* Start Selected extract *

How to Test Soil: Simple Soil Tests to Judge the Health of Your Soil
How to Test Soil
With agriculture and cultivation, soil quality is a deciding factor in the wellbeing of your plants and the quality of the produce they generate. Plants are only as healthy as the soil they are grown in. If the soil is rich in nutrients and organic material, then you will have healthy fields and a bountiful harvest. If the soil is contaminated with any number of volatile organic compounds, however, then your plants and your health may become compromised.
There is a long list of nutrients and minerals found in soil that do wonders for growth. A few of these healthy nutrients include nitrogen, potassium, and calcium. However, there are equally numerous unhealthy compounds that can be present and are only truly recognizable through soil testing. Some of the more detrimental compounds include mercury, barium, and arsenic. The following are some ways on how to test soil at home for a generalized understanding or to see indicators that will point you towards professional soil testing and remedial measures.

* End Selected extract *
* Start Provided information *

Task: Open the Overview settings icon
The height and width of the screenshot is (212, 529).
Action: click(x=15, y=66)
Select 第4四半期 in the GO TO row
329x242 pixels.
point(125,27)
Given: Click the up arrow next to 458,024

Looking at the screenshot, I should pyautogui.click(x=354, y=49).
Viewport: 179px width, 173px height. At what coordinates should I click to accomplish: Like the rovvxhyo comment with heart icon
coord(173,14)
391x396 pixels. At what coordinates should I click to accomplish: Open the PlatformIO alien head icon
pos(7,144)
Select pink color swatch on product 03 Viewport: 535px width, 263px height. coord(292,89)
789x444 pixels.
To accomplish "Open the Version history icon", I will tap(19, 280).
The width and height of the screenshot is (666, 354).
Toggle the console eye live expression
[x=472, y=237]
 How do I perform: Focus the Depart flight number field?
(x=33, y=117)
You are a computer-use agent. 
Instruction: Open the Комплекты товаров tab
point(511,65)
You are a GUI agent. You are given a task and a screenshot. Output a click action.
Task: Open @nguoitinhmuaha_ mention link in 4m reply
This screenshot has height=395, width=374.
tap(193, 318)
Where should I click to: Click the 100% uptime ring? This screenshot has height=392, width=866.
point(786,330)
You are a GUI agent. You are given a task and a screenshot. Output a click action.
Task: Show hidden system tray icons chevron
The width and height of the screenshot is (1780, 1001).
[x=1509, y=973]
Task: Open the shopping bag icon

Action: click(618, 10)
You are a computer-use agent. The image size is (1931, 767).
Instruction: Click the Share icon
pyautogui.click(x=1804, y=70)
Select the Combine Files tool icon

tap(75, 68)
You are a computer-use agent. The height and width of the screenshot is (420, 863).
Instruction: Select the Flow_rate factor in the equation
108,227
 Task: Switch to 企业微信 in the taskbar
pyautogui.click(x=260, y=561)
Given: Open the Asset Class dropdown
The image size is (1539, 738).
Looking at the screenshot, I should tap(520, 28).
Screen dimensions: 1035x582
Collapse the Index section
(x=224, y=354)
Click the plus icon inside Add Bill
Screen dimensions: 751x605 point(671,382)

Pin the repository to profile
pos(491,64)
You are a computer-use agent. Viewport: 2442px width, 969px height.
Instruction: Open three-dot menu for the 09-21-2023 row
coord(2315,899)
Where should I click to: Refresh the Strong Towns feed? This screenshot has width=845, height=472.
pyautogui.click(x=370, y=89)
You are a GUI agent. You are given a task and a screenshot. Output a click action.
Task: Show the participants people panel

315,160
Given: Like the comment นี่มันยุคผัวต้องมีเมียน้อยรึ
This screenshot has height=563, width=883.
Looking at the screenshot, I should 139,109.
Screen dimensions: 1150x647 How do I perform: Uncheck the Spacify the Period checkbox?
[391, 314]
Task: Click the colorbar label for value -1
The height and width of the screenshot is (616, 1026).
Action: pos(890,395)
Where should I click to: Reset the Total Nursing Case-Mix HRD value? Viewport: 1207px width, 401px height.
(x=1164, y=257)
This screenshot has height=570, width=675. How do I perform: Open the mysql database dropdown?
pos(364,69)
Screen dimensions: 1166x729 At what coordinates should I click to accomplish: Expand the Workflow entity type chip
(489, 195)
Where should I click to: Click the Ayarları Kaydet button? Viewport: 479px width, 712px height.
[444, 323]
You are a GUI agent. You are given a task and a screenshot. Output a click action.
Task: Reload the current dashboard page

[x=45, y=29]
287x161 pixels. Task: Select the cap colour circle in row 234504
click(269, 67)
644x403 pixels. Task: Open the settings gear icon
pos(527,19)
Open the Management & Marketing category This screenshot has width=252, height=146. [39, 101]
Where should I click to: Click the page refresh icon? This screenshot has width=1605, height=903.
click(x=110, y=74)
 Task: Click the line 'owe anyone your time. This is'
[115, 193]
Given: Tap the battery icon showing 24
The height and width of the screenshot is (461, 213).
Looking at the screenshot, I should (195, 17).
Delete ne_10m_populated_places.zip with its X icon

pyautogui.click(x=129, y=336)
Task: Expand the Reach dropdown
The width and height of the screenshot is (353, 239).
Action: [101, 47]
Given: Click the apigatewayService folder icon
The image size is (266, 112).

* End Provided information *

Your objective
Write the next part of the soil-testing text, picking up right after its last sentence. The records were taken from a different source than the text.

Answer
Judging the strength of the bond in your soil is the easiest way on how to test soil, it’s just a matter of knowing what to look for in the results. Simply grab a good handful of moist soil and squeeze it in your palm. When you open your palm, the results will be evident.
If the soil falls apart immediately, your soil is of a sandy nature. That means it will be less likely to hold nutrients. While not necessarily a terrible thing, it could prove an issue in terms of sustaining life. If the soil holds together in a clump, your soil is compound rich. Once again, this is not necessarily a good thing; however, it is an indication that you might want to get to know what those compounds are through professional soil testing.
Also, the worm test is a classic method on how to test soil and judging the life sustainability of that soil. Wait until your soil is nice and wet, then dig out around 1 cubed foot of dirt and spread it along a large piece of cardboard or a plastic bag. Then, sift through it and count how many earthworms you find.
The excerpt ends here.